I unlink a lot when arranging. I record polyphonic and open a score editor, unlink it and play single lines while reading from screen. I also like to watch the score editor while recording overdub CC curves on the same track. That way it's easier to follow and play the dynamic CC right. Same when recording real instruments or wind controller while reading from screen (from score to mockup).


----------



## NoamL (Aug 23, 2018)

ein fisch said:


> Any features you couldnt ever live without what logic has to offer? Not genre-specific



Logic Scripter, you can make MIDI do ANYTHING.


----------



## anp27 (Aug 23, 2018)

Track Stacks! And all of the new Automation features. I have many more favorites but these have to be my top 2.
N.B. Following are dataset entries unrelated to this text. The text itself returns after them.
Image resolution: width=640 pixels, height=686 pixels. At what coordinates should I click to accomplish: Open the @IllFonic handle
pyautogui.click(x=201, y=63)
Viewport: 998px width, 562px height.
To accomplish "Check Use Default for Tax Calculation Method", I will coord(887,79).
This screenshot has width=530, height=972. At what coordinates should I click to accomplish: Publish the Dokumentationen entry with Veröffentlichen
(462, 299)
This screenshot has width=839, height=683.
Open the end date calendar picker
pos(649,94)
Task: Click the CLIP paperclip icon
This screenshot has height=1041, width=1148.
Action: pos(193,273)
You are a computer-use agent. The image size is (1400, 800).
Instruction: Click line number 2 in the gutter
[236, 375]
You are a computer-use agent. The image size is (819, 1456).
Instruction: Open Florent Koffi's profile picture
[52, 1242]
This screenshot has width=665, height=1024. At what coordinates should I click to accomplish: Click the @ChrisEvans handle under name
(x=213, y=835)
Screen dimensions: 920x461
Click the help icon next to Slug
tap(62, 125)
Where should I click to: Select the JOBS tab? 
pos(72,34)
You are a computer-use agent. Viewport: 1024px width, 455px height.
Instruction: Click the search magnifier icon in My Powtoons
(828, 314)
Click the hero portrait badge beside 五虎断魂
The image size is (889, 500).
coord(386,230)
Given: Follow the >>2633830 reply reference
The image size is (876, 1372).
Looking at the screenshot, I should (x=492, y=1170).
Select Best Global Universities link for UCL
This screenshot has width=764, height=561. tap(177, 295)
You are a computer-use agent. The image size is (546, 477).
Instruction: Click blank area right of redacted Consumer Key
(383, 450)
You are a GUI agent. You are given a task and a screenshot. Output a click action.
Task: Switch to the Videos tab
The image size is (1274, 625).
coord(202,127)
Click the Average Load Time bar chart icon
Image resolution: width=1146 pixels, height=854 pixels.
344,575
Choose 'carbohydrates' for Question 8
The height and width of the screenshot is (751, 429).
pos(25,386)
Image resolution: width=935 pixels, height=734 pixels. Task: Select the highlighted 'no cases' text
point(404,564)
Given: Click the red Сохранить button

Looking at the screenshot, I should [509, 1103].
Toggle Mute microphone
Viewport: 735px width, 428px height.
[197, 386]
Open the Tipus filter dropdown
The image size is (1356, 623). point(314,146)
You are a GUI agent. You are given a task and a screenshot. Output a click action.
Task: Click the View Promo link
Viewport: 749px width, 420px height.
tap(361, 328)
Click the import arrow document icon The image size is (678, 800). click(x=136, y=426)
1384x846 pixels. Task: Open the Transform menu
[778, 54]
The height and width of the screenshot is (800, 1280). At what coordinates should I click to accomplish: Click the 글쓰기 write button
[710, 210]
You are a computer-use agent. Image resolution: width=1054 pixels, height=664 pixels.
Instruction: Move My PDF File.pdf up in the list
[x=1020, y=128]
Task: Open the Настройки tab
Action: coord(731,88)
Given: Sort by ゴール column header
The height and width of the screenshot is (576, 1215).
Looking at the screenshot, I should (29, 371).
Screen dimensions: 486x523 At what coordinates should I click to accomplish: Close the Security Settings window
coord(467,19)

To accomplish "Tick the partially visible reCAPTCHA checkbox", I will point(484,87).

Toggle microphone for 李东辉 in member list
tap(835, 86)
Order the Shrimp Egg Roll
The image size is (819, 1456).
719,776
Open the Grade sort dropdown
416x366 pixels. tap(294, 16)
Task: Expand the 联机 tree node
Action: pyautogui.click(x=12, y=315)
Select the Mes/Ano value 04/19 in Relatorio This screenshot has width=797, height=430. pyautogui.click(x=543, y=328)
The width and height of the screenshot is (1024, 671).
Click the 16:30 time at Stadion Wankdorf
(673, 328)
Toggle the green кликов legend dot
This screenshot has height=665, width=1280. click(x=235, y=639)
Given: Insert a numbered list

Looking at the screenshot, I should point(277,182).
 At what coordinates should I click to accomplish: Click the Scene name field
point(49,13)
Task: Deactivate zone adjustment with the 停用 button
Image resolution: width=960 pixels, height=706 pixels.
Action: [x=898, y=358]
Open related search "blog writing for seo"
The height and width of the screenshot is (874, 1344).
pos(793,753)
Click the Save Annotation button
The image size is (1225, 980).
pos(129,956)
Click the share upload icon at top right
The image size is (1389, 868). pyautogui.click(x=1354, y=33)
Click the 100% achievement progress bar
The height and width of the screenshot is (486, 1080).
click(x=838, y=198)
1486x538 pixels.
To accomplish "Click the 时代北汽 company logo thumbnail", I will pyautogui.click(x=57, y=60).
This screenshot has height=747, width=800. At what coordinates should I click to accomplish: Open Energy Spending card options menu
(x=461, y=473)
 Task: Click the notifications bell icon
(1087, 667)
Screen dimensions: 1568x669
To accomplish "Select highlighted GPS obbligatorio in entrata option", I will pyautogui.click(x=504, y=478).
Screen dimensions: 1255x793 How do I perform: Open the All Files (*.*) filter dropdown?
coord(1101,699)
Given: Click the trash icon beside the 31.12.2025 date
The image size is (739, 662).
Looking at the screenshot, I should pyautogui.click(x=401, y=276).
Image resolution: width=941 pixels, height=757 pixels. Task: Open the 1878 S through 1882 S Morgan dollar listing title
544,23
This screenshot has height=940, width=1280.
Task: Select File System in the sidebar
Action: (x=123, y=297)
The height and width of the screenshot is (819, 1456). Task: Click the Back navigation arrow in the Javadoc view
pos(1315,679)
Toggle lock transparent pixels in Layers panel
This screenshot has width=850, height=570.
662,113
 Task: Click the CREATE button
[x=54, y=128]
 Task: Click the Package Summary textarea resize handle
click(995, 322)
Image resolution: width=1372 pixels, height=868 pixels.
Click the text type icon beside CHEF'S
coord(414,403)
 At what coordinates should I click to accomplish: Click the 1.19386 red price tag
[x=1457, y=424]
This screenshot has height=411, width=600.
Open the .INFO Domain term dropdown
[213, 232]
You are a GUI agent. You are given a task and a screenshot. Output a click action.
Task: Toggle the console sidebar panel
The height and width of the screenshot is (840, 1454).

EDIT: Oops... just realized that the topic was "top hidden features in Logic" and both features I listed are anything but hidden!


----------



## dgburns (Aug 23, 2018)

-Grabbing a bunch of objects in the environment and dropping them into the arrange to create tracks, which creates all of them in one go.

-Touch tracks.

-The audio engine stops when the transport is stopped. Stops all pc slaves from running hot as well.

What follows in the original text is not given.